Direction:
Report each line of the items below that contains the word "click". Uppercase and lowercase letters count as different.

Entries on locating words and elements:
::::::::::

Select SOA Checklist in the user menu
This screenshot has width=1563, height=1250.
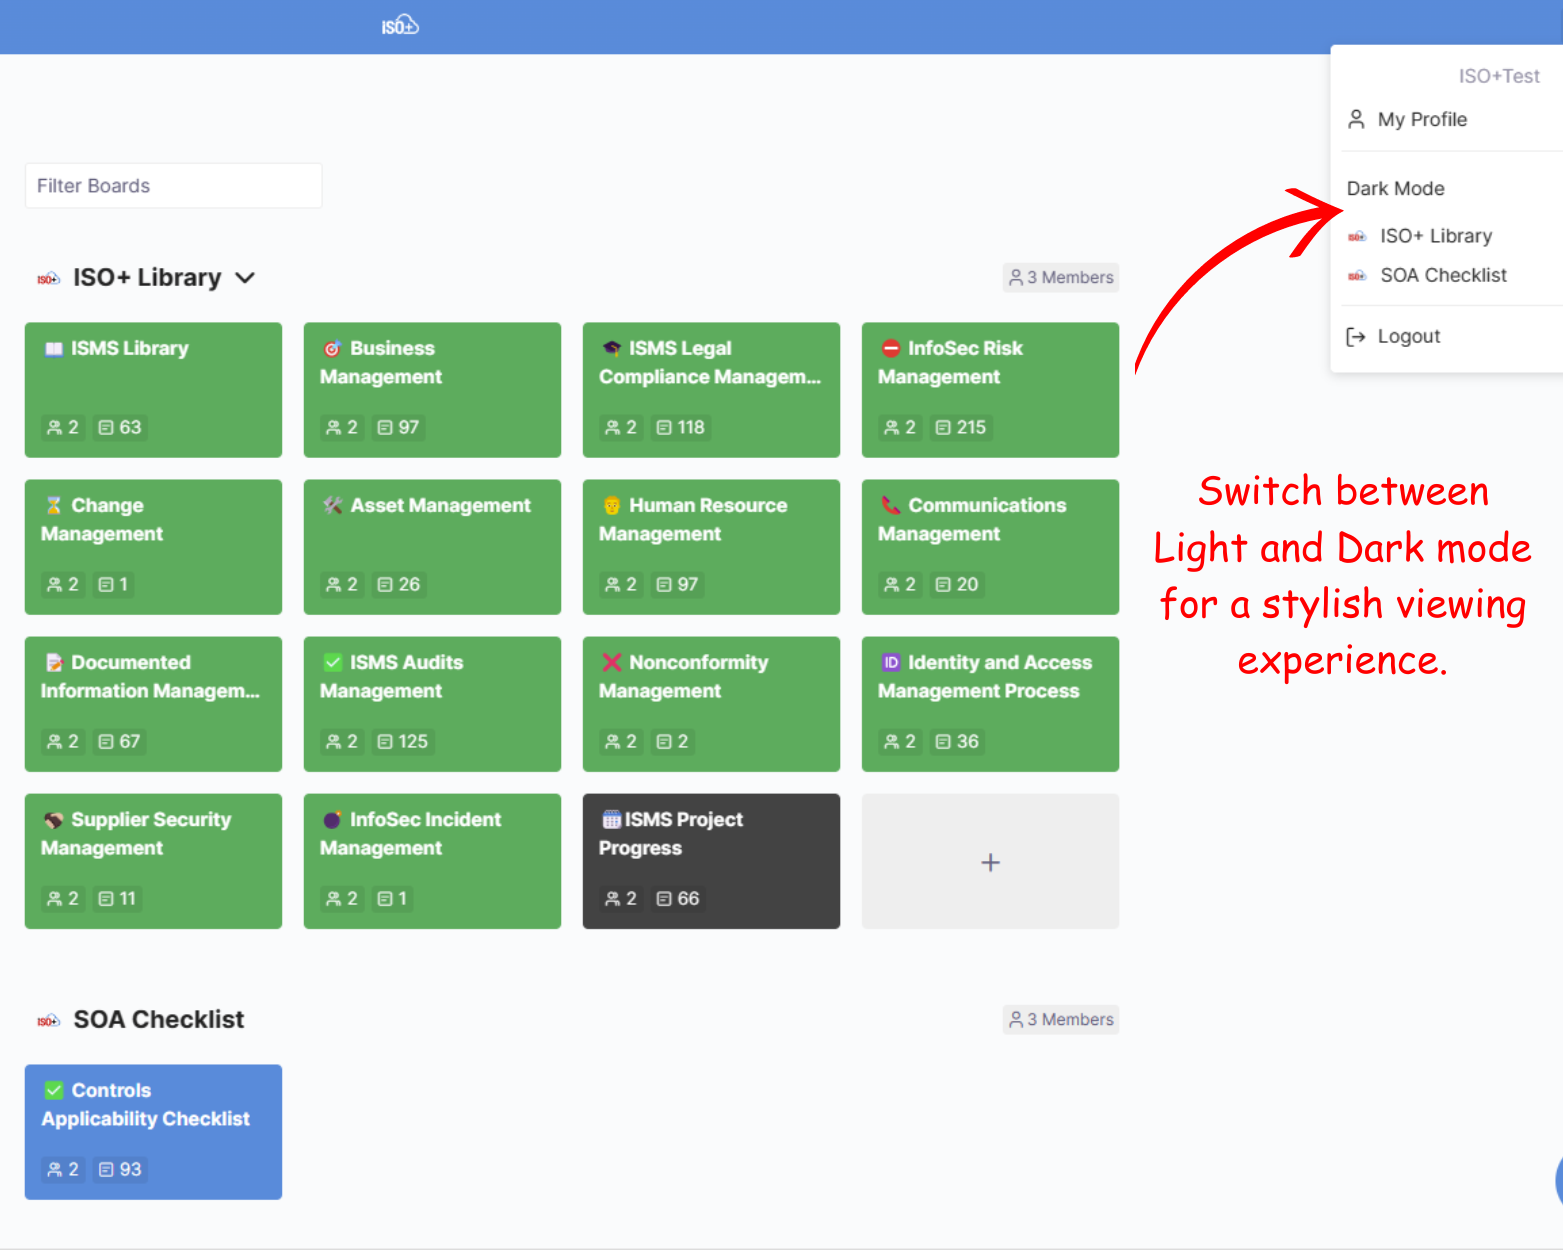(1442, 276)
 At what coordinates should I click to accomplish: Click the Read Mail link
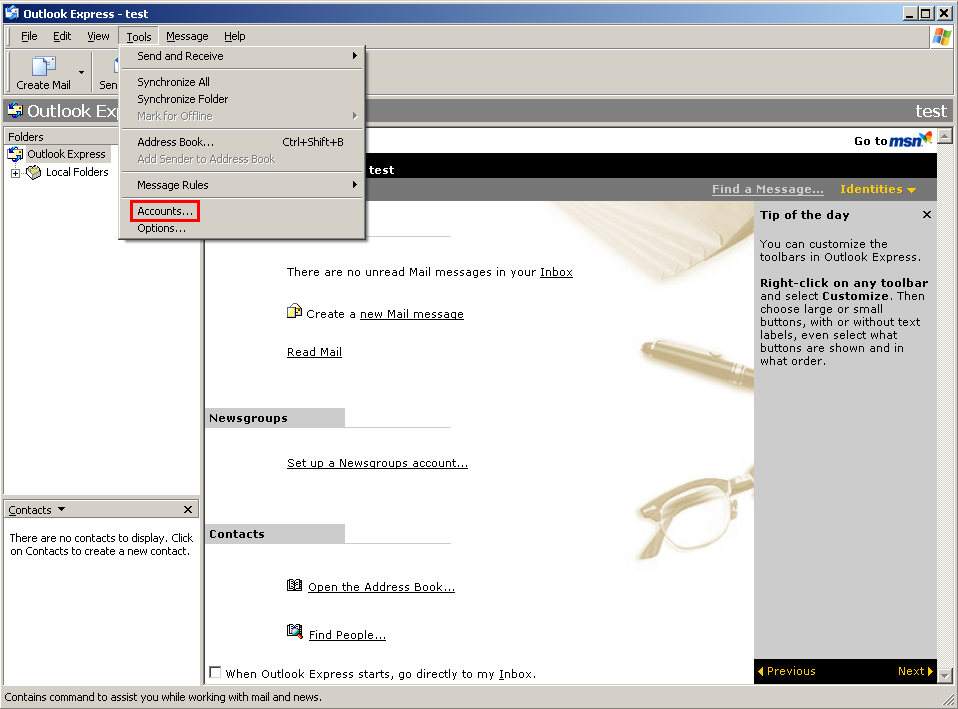314,352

::::::::::

Response:
 At what coordinates should I click to accomplish: Click the Read Mail link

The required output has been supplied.